- **Task**: Copy each entry exactly, leaving nothing out.

- **Materials provided**:
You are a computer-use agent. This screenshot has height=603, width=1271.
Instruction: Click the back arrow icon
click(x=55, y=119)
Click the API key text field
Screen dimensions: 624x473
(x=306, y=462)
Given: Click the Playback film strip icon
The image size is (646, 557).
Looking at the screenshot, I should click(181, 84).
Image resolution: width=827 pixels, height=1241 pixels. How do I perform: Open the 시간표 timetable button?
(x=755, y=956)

- **Answer to the problem**:
You are a computer-use agent. This screenshot has height=603, width=1271.
Instruction: Click the back arrow icon
click(x=55, y=119)
Click the API key text field
Screen dimensions: 624x473
(x=306, y=462)
Given: Click the Playback film strip icon
The image size is (646, 557).
Looking at the screenshot, I should click(181, 84).
Image resolution: width=827 pixels, height=1241 pixels. How do I perform: Open the 시간표 timetable button?
(x=755, y=956)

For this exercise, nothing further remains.